The Lockheed strike was part of a wave of labor unrest that swept America’s military-industrial complex over the past year. On May 1, about 4,000 workers went on strike. Nearly 1,000 of them worked for Lockheed Martin, both at Tejada’s facility in Orlando and at another complex in Denver. It was the first labor strike at the Orlando factory since 1963. Another 3,000 employees went on strike in Hartford, Conn., against Pratt & Whitney, which makes engines and other critical components of Lockheed Martin’s F-35 fighter jet. In mid-May, about 2,500 employees of General Dynamics nearly went on a strike at a nuclear submarine factory, before reaching a last-minute deal that kept them on the factory line. Last fall, 33,000 workers went on strike at Boeing, affecting production of both commercial and military aircraft and winning a 38 percent pay raise after seven weeks.

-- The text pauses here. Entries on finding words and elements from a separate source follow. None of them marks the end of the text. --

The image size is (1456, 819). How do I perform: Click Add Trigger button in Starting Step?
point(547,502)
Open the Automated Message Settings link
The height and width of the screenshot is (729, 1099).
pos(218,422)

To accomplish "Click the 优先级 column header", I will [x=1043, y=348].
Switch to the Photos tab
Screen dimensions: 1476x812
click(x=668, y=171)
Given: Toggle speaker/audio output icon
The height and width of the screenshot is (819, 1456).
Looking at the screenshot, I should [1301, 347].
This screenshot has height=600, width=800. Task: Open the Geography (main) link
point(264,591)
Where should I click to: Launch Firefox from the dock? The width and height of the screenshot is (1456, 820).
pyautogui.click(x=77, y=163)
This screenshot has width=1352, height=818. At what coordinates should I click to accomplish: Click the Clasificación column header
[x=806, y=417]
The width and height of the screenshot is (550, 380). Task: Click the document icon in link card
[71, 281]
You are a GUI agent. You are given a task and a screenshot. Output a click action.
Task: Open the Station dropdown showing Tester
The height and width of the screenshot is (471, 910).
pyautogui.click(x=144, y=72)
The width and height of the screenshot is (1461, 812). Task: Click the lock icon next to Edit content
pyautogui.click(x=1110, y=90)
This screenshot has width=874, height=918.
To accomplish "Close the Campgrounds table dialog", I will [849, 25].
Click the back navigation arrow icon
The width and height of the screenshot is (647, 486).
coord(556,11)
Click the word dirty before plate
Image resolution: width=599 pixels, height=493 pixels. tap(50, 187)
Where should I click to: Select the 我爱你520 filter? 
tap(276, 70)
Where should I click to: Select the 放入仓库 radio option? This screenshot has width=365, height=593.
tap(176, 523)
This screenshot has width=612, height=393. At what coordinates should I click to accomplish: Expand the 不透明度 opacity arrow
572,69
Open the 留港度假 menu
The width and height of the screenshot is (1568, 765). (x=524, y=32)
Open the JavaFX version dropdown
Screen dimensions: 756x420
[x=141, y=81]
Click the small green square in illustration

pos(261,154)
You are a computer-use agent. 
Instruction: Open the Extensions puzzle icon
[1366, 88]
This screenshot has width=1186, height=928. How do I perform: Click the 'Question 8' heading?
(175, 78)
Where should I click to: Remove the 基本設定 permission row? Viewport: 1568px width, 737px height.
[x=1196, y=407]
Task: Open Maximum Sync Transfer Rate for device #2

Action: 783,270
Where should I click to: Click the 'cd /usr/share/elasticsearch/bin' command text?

Something is going wrong on the assembly lines of America’s arsenal of democracy, and it’s happening at a moment of crisis. The White House, Pentagon and America’s overseas allies are all demanding that defense companies ramp up production to meet the needs of a dangerous geopolitical moment. America is running short of missiles, munitions and battleships. Allies are waiting years for deliveries. Even the Pentagon has to stand in line and wait for delayed shipments of major weapons, like Hellfire missiles, Javelin rocket launchers and sophisticated air defense interceptors. America is trying to surge its military capacity to produce more munitions, missiles and ships, but to do so, it must rely almost entirely on a group of five Fortune 500 defense companies. And none of these companies seem to be on war footing.
Instead of hiring more workers and paying workers more in an effort to retain them, these companies are far more focused on meeting the demands of Wall Street, trying to entice investors and boost their stock price by cutting costs, as well as using billions of dollars in revenue to pay handsome dividends and buy back shares of stock. Last year, for example, Lockheed Martin gave $6.8 billion in buybacks and dividends directly to its shareholders, which amounted to nearly 10 percent of the company’s total revenue and was larger than the $5.3 billion it kept in profits. The same year, RTX (formerly called Raytheon) paid $3.7 billion to shareholders, General Dynamics paid $3 billion and Northrop Grumman paid $3.7 billion. The billions of dollars they send back shareholders each year means that there is less money to go toward paying, hiring or retaining their employees.

As a result, jobs in defense manufacturing are becoming less and less attractive at a time when they need to be getting far more attractive. Many workers are leaving the field or declining to enter it. A survey by the job recruiting firm Acara found that annual turnover in the defense and aerospace industry hit 13 percent in 2023, compared to an average U.S. rate of 3.8 percent. And this is happening just as the need for those skills is rising. Demand for advanced manufacturing skills in the sector is outpacing the number of trained employees, and 75 percent of defense companies are struggling to find qualified employees, the survey found.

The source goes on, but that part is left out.